While there is no such thing as a Canada-wide waiting list, a study by the conservative Fraser Institute reported last month that waiting times for patients between their GP referrals to eventual surgical treatments, averaged across all 12 specialities and 10 provinces surveyed, had risen from 13.1 weeks in 1999 to 16.2 weeks in 2000/2001.
"Canadians wait longer than Americans and Germans for cardiac care although not as long as New Zealanders or the British," the institute commented.

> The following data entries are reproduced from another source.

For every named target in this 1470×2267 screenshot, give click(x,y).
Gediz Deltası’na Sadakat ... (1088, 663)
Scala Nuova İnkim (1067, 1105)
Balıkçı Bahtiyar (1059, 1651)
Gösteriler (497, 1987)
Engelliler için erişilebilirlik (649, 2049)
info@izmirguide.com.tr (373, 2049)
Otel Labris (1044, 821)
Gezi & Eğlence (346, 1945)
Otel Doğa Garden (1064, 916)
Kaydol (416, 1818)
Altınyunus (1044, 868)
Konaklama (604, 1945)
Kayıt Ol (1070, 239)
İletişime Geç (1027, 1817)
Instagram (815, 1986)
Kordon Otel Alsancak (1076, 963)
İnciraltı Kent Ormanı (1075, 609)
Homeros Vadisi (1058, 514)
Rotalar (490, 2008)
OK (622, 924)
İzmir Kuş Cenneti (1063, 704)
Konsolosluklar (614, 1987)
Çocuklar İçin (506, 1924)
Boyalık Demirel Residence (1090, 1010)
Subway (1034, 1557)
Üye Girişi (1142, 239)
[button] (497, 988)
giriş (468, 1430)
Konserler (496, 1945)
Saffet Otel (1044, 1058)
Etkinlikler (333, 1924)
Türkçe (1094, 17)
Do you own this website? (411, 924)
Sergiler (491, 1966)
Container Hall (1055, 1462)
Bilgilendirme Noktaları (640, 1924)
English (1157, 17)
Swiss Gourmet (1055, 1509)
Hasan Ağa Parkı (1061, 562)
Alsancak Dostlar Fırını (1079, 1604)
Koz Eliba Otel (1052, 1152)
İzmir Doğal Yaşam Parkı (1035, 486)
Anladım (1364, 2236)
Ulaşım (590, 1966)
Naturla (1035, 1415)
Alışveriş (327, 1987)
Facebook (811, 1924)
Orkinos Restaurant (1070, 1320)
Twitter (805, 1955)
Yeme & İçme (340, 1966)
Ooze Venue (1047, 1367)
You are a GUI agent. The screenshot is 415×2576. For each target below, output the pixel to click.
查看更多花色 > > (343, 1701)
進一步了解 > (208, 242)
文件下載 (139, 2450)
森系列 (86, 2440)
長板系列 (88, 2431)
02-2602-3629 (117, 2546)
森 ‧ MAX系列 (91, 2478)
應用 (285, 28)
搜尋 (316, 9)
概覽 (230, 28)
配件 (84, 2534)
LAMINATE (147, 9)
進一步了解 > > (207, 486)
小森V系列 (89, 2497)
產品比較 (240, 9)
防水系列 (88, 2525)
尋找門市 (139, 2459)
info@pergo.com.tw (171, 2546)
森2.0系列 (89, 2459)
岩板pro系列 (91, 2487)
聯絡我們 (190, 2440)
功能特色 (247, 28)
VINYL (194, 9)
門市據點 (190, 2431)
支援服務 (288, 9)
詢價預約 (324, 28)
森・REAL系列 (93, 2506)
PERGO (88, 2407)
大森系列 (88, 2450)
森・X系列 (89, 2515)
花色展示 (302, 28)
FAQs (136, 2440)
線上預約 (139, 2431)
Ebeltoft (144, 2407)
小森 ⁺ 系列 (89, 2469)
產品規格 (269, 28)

In reality, compared to Irish waiting times, Canada's are in another universe. It is instructive to compare the Fraser Institute's figures with Irish waiting lists. In Ireland, the length of time between a general practitioner's referral and seeing a specialist is not counted as waiting-list time. Even when Irish patients see a specialist and are recommended for surgery, they must wait a further three months before they are officially judged to be "waiting" and finally qualify for inclusion on the waiting list, according to the Harvard Association study published this summer.
When the Fraser Institute excluded the time between a GP's referral and seeing a specialist - as is the Irish practice - and only counted the time between seeing a specialist and undergoing surgery, Canadians waited on average eight weeks for treatment in 1999 and nine weeks in 2000. At that rate, the average Canadian (and this means all Canadians since there are no public and private patients) would never achieve the three-month wait which would warrant inclusion on an Irish "waiting" list.
Furthermore, the Fraser Institute's study has been criticised as overstating Canadian "waiting lists" because it is based on physicians' subjective impressions rather than observed patient experience. Other studies have recorded decreases in waiting times. The Canadian Institute for Health, in its annual reports, has recorded some waiting-time data. In British Columbia in 1999, the median wait ranged from 2.4 weeks for vascular surgery to 4.3 months for corneal transplants. Ontario's Cardiac Care Network recorded that patients in need of emergency bypass surgery had median waits of three days in 2000; which rose to eight days for semi-urgent cases and 44 days for elective cases.